ABOUT THIS EXERCISE —
Read the listing below and copy out each line where the word "resolution" occurs.
_ _ _
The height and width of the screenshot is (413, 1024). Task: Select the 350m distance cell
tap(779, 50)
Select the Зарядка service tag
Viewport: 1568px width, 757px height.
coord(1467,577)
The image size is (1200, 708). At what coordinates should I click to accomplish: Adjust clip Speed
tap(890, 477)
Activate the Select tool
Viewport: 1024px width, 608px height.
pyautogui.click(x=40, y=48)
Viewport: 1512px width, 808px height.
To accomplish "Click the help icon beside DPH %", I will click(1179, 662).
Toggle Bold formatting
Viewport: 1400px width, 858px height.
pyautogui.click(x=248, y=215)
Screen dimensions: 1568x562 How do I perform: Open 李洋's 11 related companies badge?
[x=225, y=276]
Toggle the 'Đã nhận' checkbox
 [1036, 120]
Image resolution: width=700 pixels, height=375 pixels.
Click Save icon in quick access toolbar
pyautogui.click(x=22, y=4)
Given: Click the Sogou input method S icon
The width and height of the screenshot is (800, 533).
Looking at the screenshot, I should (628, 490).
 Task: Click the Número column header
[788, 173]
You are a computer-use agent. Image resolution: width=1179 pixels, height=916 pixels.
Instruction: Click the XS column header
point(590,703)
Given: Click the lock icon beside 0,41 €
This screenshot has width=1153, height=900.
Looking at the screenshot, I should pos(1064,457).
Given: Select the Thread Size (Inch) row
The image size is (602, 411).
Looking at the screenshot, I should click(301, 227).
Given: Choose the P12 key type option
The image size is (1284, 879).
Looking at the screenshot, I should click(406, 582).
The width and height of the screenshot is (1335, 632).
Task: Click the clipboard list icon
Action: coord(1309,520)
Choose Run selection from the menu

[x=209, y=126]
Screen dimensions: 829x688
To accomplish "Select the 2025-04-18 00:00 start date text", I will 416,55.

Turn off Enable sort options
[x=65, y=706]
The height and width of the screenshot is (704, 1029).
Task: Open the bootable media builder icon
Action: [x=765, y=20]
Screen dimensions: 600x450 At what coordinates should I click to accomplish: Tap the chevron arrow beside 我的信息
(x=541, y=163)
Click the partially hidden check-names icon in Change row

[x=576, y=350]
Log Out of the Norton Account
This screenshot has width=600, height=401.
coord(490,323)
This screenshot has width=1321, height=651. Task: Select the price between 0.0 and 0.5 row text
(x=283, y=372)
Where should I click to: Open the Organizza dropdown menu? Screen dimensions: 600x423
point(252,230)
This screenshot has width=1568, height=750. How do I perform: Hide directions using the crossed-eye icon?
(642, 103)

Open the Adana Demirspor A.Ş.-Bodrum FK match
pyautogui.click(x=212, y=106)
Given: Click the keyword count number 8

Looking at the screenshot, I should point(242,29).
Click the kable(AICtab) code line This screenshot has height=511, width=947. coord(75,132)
_ _ _
FINISHED TASK —
Image resolution: width=700 pixels, height=375 pixels.
You are a computer-use agent. Image resolution: width=1179 pixels, height=916 pixels.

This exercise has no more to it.